# WLAN beim Spielen alle paar Min lags



## devolvo (9. Juli 2009)

Hallo Leute, also bin bei Kabel Deutschland (32k down/2k up), das ganze läuft über ein Thompson Router über zu D-Link DIR300 (W-LAN Modem), im Rechner hab ich eine hama WLAN PCI Karte.

Jetzt zu meinem Problem, also wenn ich Online spiele egal was, kommt etwa alle 1-2 Minuten ein lag welcher 2-4 sek dauert, also es ist so dass plötzlich meine Spielfigur stehen bleibt und nach paar Sekunden gehts wieder, aber ich bin dann paar Meter weiter als zuvor und meistens tot.
Also ich glaube es liegt am D-Link Modem, was meint ihr?

Mein Sys: e8400, Gigabyte GA-EP45-DS3, HD4870, 4GB

Danke schon mal für die Antworten
MFG

edit: hab Vista


----------



## midnight (9. Juli 2009)

Ich behaupte mal, es liegt am W-Lan. Dieses Phänomen habe ich auch, ich schiebe es dem WPAII zu. Probiers ma mit einem Kabel. Wenn es dann geht, dann ist es das W-Lan.

so far


----------



## devolvo (9. Juli 2009)

ja es liegt definitiv am W-LAN, weiß du vielleicht was ich dagegen machen kann?


----------



## manni-tu (9. Juli 2009)

Ich hatte das gleiche Problem. Habe mir daher d-lan zugelegt damit geht das einwandfrei. 
Soweit ich weiß liegen die lags daran, dass das Betriebssystem alle paar Minuten nach neuen W-lan netzen sucht. Wie man das allerdings abstellen kann weiß ich leider auch nicht.


----------



## Herbboy (9. Juli 2009)

es kann mit nem anderen router besser werden, aber allgemein wirst du bei WLAN wohl nicht mit ab und zu mal nem ruckler auskommen...


----------



## taks (9. Juli 2009)

Bei mir hat ein extra Accesspoint abhilfe geschafft.

Ich habe das Vorgängermodell von dem hier:
http://www.zyxel.de/web/product_fam...yGroupNo=C4C91A78-A0C3-47BA-B96F-9322E37FCAC5http://www.studerus.ch/products/wlan+802-11g/zyxel_g_2000plus_v2.html


----------



## alleinherrscher (13. Juli 2009)

Bei Vista kanns am Backgroundscan liegen (wie ich eben auch in nem anderen Post geschrieben hab) da gibts n tool für, was es in diesem Forum gibt:

wlan Background Scan unter Vista - Seite 2 - ForumBase


----------



## razerman666 (13. Juli 2009)

Jawohl, es ist deine Hardware. Warum nimmst du einen Hama Stick und ein Thomson Router? Warum nicht alles von einen Hersteller? AVM hab ich und wenn ich da ein WLAN eines anderen Herstellers anschliesse, hab ich auch das gleiche Problem. Warum? Ganz einfach. Die Sticks sind nicht 100% zum Router kompatibel. Ist auch in der Beschreibung des Routers beschrieben. Aber ich rate sowieso jedem vom WLan ab, da es sehr unsicher ist. Zudem lässt die Datenrate zu Wünschen übrig.

========

Aufgabenstellung — Bitte schreibe den Abschnitt des Textauszugs, der mit den Worten „Jawohl, es ist“ einsetzt und mit „zu Wünschen übrig.“ schließt, wortgetreu ab. Das Material wird hierfür nicht gebraucht.

Gegebenes Material —
========

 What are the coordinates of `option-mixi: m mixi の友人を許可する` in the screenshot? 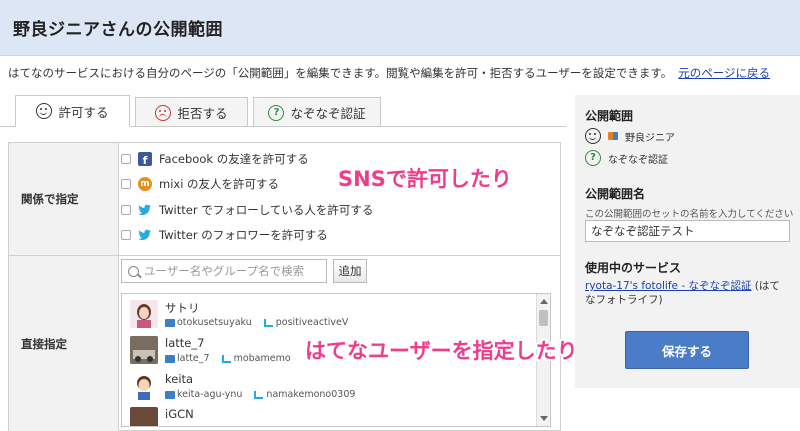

========

Lösung —
Jawohl, es ist deine Hardware. Warum nimmst du einen Hama Stick und ein Thomson Router? Warum nicht alles von einen Hersteller? AVM hab ich und wenn ich da ein WLAN eines anderen Herstellers anschliesse, hab ich auch das gleiche Problem. Warum? Ganz einfach. Die Sticks sind nicht 100% zum Router kompatibel. Ist auch in der Beschreibung des Routers beschrieben. Aber ich rate sowieso jedem vom WLan ab, da es sehr unsicher ist. Zudem lässt die Datenrate zu Wünschen übrig.